*Exercícios*.
(A) Transcreva o trecho da crónica sobre o futebol que começa em "as crónicas da" e termina em "horas na rádio.".
(B) Prossiga a crónica sobre o futebol em Sesimbra a partir do ponto em que ela termina.

CONFRARIA MÍNIMA, 36

as crónicas da Eventos...



A toalha do Justino*

António Cagica Rapaz

É natural que a juventude dos nossos dias se entusiasme com um futebol transformado num espectáculo televisivo que, além disso, ainda enche páginas de três jornais diários e ocupa horas na rádio.

É compreensível que gostem do que lhes é oferecido pela tecnologia do seu tempo e ninguém lhes peça sequer para tentar imaginar o que terá sido a aventura dos amantes de futebol sem cobertura televisiva, com uma rádio incipiente e meia dúzia de jornais semanais. Como poderão eles entender a febre de quem jogava em campos pelados e ásperos, com bolas duras, pesadas, com atilhos e botas de tortura?

Aliás ninguém lhes pode pedir tal exercício de regressão no tempo. Cada um vive na sua época e boa filosofia será sermos capazes de gostar do que temos. Parece simples, mas não é assim tanto…

Hoje, o futebol desperta e alimenta paixões, mas de uma natureza diferente. Hoje, só a vitória conta, o espectador não procura qualidade, exige que a sua equipa ganhe, de qualquer maneira, até legalmente. Os dirigentes tudo fazem para conquistar triunfos porque há milhões em jogo, porque o futebol (além de constituir forte factor de alienação) gera protagonismo, dinheiro, e poder, mesmo contrapoder político. Este não é o meu futebol, o futebol que quero recordar, o futebol da paixão vibrante, forma de expressão de orgulho e até de honra que começava em cada rua para atingir o ponto mais alto na defesa da camisola cerise do nosso Desportivo.

Antes disso, foi a rivalidade acesa, a confrontação aguerrida, por vezes violenta, entre os clubes que acabaram na fusão. Não sei se o Desportivo terá sido a soma real das vontades, do empenhamento, da garra e dos sonhos de quantos o fundaram. Aqui e ali terá, porventura, ficado algum ressentimento, certa frustração, porque se é verdade que o Desportivo nasceu, não é menos exacto que os outros morreram…

Cada um de nós olhará o universo do futebol à luz da sua experiência pessoal e ninguém poderá abordar este tema de forma exaustiva, focando cada um dos mil aspectos relevantes que ele encerra. Pela minha parte, a primeira visão que tive foi a epopeia apaixonante do Pátria, através das narrativas do meu pai. E o que me ficou foi a imagem da paixão, da solidariedade, da perseverança, do amor próprio. O Pátria não foi o maior dos clubes de Sesimbra, mas foi uma causa a que um punhado de homens se entregou de alma e coração.

*Dados fornecidos*.
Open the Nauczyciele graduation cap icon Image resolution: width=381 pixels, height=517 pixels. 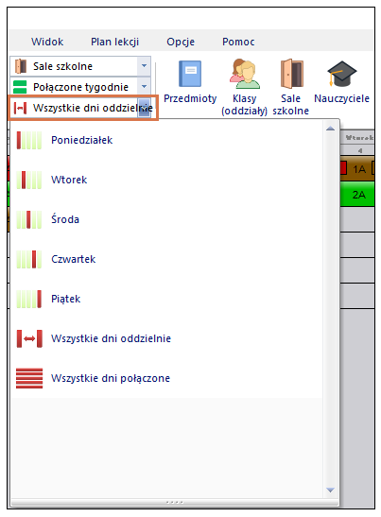click(x=341, y=73)
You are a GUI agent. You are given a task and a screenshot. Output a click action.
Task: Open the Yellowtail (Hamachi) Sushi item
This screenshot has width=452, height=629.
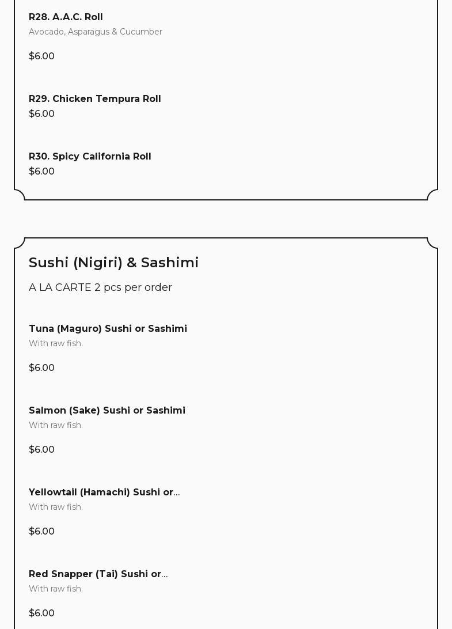(104, 492)
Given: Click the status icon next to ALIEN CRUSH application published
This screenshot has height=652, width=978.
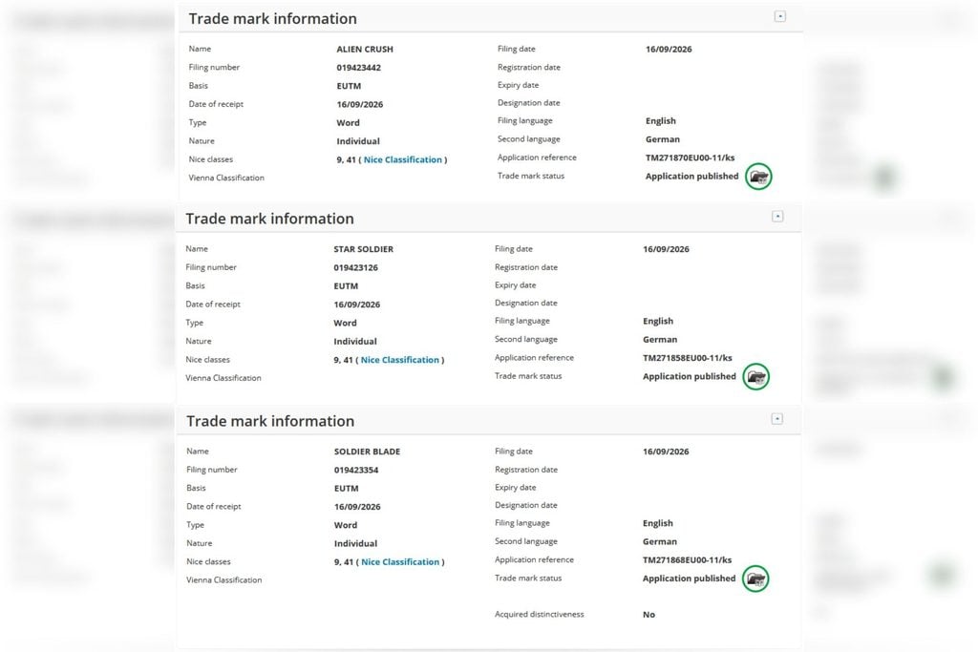Looking at the screenshot, I should point(758,177).
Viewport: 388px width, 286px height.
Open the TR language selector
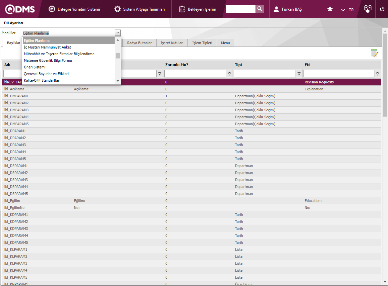pos(348,10)
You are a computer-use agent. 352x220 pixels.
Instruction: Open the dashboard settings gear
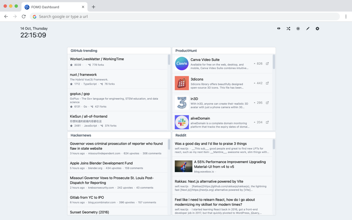(x=317, y=28)
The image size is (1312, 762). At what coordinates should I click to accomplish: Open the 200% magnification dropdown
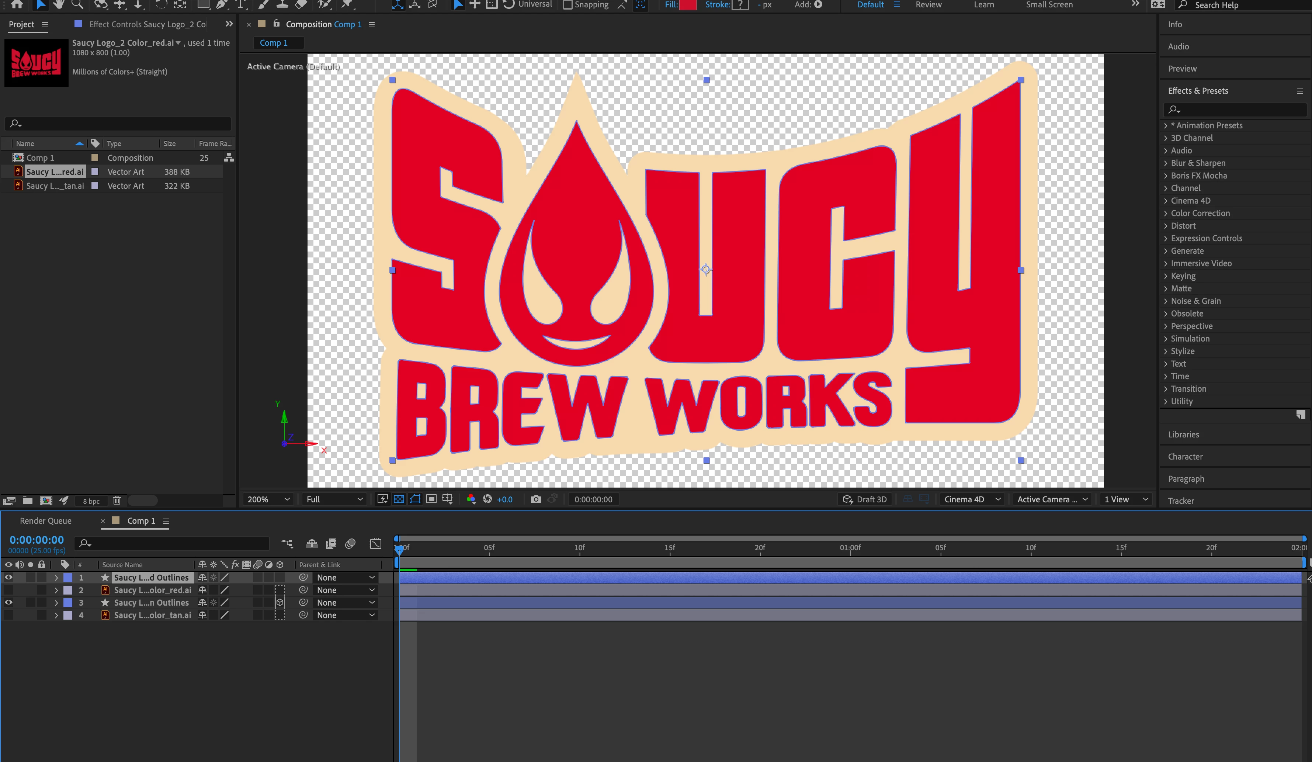(x=268, y=499)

*Respostas*.
(A)
as crónicas da Eventos...



A toalha do Justino*

António Cagica Rapaz

É natural que a juventude dos nossos dias se entusiasme com um futebol transformado num espectáculo televisivo que, além disso, ainda enche páginas de três jornais diários e ocupa horas na rádio.

(B)
Depois veio o Desportivo que acompanhei com intensidade, assistindo a treinos e jogos, de reservas e primeira categoria. Via passar à minha porta os jogadores, olhava-os com admiração, tentava compreender a metamorfose das botas d’água em botas de traves, acariciava alguma bola que, no treino, me vinha parar às mãos, vendo nela um objecto mágico.

Ao mesmo tempo, ia começando a gostar do Belenenses, e o meu ídolo era o Matateu. Mas no meu espírito cedo arranjei espaço para juntar os famosos jogadores do Belenenses, ídolos distantes e quase irreais, e os meus heróis caseiros, o Manel Santana, o Izidro, o Rogério, o Zacarias…

Quando comecei a jogar nos juniores, tive como treinadores dois antigos extremos, um esquerdo, Carlos Santos, e outro direito, José Filipe. Foi um tempo heróico, de improvisação, de euforia, de arrebatamento, felizes e deslumbrados com a honra de envergar a camisola do Desportivo, jogar com uma bola a sério, num campo com marcações a cal, redes e tudo, calçar botas de traves, viver a quase inacreditável aventura.

Quis o destino que tivesse tido a oportunidade de chegar à Divisão maior, de vestir a camisola da Académica, de defrontar alguns dos ídolos da minha meninice. Jogar na Luz contra o Eusébio terá sido a glória suprema, defrontar o grande Matateu foi a mais tocante das experiências.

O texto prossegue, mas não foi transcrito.